Let's see what we can do with my first TICCL runs! Done on 4 SoNaR subcorpora:

1. Newspapers
2. Periodicals/magazines
3. Websites
4. Wikipedia

Using two pipelines: with indexer and with indexerNT.

In this notebook we'll focus on the indexer (non-NT) data.

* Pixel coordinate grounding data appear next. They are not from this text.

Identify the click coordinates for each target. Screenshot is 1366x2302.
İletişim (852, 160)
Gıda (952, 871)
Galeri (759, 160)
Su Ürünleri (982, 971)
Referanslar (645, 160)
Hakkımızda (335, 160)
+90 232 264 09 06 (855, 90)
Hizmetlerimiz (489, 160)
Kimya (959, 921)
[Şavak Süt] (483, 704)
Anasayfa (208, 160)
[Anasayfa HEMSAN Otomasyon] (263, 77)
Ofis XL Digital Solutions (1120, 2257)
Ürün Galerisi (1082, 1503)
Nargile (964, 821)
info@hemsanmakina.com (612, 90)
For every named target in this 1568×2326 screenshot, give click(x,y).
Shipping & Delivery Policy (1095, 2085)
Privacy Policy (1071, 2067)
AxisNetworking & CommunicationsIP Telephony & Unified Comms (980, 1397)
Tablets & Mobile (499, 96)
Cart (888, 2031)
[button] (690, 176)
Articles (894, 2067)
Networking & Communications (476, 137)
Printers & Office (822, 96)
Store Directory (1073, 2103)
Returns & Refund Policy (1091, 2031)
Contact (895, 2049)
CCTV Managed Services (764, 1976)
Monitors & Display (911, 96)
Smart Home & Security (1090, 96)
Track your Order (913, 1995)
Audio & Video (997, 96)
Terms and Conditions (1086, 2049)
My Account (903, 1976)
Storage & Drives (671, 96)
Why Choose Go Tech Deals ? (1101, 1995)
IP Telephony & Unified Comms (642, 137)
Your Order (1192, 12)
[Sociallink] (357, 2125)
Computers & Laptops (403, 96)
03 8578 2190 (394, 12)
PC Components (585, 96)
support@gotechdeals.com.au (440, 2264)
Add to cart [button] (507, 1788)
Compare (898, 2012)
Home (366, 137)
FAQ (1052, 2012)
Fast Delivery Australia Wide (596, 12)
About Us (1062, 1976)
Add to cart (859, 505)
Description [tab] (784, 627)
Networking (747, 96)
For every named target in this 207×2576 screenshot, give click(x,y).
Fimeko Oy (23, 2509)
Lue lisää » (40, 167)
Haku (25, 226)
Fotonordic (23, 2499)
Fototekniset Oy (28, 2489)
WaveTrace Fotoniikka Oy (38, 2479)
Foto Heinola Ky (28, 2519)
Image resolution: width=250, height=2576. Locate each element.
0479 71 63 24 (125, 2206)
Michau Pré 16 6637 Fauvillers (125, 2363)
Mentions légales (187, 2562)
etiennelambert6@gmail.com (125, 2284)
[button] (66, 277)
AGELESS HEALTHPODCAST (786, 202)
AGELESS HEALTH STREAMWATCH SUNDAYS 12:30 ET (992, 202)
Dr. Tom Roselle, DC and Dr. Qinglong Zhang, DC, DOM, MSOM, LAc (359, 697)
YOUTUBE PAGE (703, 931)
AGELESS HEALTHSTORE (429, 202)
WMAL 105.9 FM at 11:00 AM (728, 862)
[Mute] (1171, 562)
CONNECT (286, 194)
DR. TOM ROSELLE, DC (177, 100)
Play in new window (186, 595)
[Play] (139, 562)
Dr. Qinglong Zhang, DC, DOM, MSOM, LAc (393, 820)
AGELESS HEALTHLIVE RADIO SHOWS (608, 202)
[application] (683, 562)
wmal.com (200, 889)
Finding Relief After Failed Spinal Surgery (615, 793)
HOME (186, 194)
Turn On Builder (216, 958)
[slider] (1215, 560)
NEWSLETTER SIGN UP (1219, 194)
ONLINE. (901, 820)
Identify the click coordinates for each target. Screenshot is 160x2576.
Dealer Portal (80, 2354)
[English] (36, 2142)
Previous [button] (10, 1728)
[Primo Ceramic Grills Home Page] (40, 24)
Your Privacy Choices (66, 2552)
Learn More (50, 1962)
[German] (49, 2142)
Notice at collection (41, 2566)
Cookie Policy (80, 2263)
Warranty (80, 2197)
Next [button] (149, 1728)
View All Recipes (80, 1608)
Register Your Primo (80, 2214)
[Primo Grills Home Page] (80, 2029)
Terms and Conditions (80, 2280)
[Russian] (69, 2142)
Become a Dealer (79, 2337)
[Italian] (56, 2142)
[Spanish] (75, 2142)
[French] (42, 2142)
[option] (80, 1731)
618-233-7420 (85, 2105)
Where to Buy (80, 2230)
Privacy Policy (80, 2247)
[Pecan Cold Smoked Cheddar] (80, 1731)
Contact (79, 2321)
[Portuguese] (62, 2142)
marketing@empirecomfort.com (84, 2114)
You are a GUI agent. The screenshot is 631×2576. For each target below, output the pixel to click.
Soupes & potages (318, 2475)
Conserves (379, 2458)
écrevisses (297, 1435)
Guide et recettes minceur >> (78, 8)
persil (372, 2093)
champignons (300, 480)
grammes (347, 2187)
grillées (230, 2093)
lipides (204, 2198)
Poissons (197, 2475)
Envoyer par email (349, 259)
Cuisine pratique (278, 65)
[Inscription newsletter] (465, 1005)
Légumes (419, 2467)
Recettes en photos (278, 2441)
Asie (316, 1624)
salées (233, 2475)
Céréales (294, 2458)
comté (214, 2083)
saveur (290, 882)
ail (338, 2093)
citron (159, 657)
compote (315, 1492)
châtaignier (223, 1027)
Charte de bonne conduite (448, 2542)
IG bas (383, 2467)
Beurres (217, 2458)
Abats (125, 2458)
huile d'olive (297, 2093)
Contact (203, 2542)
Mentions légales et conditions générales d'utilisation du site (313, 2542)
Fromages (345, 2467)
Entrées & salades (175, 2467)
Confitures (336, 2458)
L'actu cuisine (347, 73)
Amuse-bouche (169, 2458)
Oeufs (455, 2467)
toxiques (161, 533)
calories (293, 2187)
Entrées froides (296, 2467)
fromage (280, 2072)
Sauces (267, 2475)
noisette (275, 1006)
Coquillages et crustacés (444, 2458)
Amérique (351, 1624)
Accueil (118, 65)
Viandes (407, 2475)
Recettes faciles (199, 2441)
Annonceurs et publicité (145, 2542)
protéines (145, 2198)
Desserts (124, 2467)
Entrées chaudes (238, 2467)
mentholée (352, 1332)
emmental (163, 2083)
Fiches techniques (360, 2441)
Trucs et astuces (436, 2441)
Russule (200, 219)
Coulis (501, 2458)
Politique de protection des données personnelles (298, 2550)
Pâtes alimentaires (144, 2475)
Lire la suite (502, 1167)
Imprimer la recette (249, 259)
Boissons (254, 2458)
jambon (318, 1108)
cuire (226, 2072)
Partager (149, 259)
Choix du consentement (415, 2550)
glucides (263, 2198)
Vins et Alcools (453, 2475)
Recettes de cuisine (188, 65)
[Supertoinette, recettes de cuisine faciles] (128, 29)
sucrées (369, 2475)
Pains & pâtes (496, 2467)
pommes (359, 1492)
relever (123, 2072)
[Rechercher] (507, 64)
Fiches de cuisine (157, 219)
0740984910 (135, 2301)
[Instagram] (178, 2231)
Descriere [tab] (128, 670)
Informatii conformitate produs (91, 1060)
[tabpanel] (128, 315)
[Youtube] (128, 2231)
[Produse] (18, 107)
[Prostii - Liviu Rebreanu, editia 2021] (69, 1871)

First step: load the data and get it in a format we can work with. Let's do that with `pandas`.

In [None]:
%matplotlib inline

In [None]:
import pandas as pd
import functools  # lru_cache
import matplotlib.pyplot as plt
import numpy as np
import scipy.optimize as scop
import csv
import seaborn as sns
import corner

In [None]:
class Corpus():
    """
    For a bit of order and structure, let's make this dummy class,
    which may be extended later if necessary.
    """
    pass

In [None]:
websites = Corpus()

# Freq
_Computed with `FoLia-stats`, but in this case they were already provided._

In [None]:
websites.freq = pd.read_csv('sonar_ticcl/WR-P-E-I_web_sites.wordfreqlist.tsv', sep='\t', names=['word', 'number', 'other_number', 'decimal_number'])

In [None]:
# websites.freq

What are the columns really? Perhaps the decimal number is the (cumulative) percentage of that word in the total corpus?

In [None]:
# (websites.freq.number/websites.freq.number.sum()).cumsum()

No, that doesn't really fit at all... The third column may be a running sum of the first one...

In [None]:
# websites.freq.number.cumsum() == websites.freq.other_number

Ok, that seems to be close...

# Clean

_Computed with `TICCL-unk`_

Anyway, it doesn't seem to be used by TICCL. In the clean files, we only see the first column being used as frequency/count, but with the added artifrq added to it in case of words in the lexicon:

In [None]:
websites.clean = pd.read_csv('sonar_ticcl/WR-P-E-I_web_sites.wordfreqlist.tsv.clean', sep='\t', names=['word', 'counts'])

In [None]:
# websites.clean
len(websites.clean)

So this list is a LOT longer than the original one. I guess a lot of lexicon words were added. Those should have count exactly 1000000000...

In [None]:
sum(websites.clean.counts == 100000000), len(websites.clean) - (sum(websites.clean.counts == 100000000) + len(websites.freq))

Right, so 11811 "words" out of 72160 were filtered out by clean and 1015180 were added from the lexicon.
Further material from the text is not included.